*** Opening Material for the task ***

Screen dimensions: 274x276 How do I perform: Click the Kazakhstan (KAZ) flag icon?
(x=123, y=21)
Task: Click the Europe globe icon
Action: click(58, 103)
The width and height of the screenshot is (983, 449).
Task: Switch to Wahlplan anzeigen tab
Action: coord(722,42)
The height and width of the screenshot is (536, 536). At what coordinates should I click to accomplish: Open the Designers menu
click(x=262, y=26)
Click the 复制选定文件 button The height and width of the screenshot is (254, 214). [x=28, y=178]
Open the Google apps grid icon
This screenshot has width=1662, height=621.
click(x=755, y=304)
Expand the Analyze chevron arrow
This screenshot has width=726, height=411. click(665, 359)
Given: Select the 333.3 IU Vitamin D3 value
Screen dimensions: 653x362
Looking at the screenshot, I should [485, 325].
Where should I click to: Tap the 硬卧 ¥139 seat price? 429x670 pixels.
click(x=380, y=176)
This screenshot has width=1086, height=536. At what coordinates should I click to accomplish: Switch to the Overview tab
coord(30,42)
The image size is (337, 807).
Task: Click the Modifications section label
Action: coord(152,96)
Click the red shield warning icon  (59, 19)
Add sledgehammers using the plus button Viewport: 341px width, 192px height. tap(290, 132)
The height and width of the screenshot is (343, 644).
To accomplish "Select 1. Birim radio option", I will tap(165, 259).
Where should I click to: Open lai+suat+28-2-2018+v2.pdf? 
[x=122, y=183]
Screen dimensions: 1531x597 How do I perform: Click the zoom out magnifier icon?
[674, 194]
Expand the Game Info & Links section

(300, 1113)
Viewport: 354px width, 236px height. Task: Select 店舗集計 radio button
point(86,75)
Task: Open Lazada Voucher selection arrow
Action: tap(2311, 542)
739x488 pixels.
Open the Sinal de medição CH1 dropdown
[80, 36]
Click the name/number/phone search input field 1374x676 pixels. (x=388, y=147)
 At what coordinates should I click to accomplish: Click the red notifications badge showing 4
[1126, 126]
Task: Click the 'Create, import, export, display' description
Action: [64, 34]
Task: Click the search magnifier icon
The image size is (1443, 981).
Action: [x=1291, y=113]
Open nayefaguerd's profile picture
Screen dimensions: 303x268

*** Closing Material for the task ***

> _Aim of the task_
Your task is to transcribe exactly the lines from the one with "The image size is (1443, 981)." through the end of the data, both included, and nothing besides.

> _Solution to this task_
The image size is (1443, 981).
Action: [x=1291, y=113]
Open nayefaguerd's profile picture
Screen dimensions: 303x268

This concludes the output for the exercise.